As a mom, my view of Mother’s day is thinking about the future, and what it holds for my son.  He’s a strong student, so I’m optimistic he’ll be in a position to appreciate the benefits of tax planning when he’s older.  Of course, what kind of planning one will be doing 20 or so years from now is a big question.    

Some interesting thoughts about tax overhaul include the risk to “S” corporations from corporate tax reform.  Ernst & Young  sponsored a study looking at some scenarios around this issue.

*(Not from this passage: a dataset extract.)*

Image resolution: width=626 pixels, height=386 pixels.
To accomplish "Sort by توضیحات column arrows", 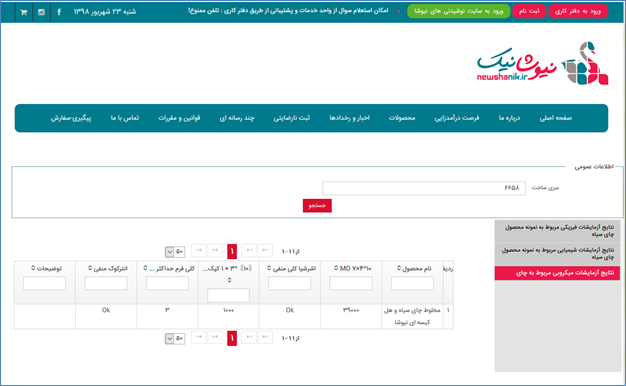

According to the E&Y article, it’s important to consider “S” corps because they represent more than half of all business activity.  If the plan is to reduce corporate tax rates and then make up the difference through individual taxation, the E & Y scenario gurus believe the tax bill of your average “S” officer / shareholder would increase on average, by 8 percent or $27 billion annually from 2010 through 2014.  Not sure how they got this nugget, but in their alternate tax reality the biggest changes in tax payments (as in paying more) would be to agriculture and mining, followed by construction and retail trade, and then manufacturing, finance and insurance.

While the piece I read was sketchy on the details, it’s worth thinking about.  As we’ve seen from the current recession, what’s best for the big companies isn’t necessarily best for the economy as a whole.  Small business remains the icon for what can bring back prosperity.  That will certainly mean S corps matter.

 

An Investment newsletter for financial planners  highlighted by the AICPA had similarly dire ideas around some proposed simplification tax reforms.  They predict nothing bad until 2013, but in particular anticipate capital gains related tax breaks are the most at risk.  Another area where the planners see issues is sheltering retirement income, if you’ve got plenty of it.  That doesn’t sound so off base, as with the aging of the baby boom, most of the savings in this country will be related to retirement. 

While simplifying the tax code is offered as an easier fix than cutting the budget, it’s discussions about the implications that make me think that’s going to be the hardest fix of all.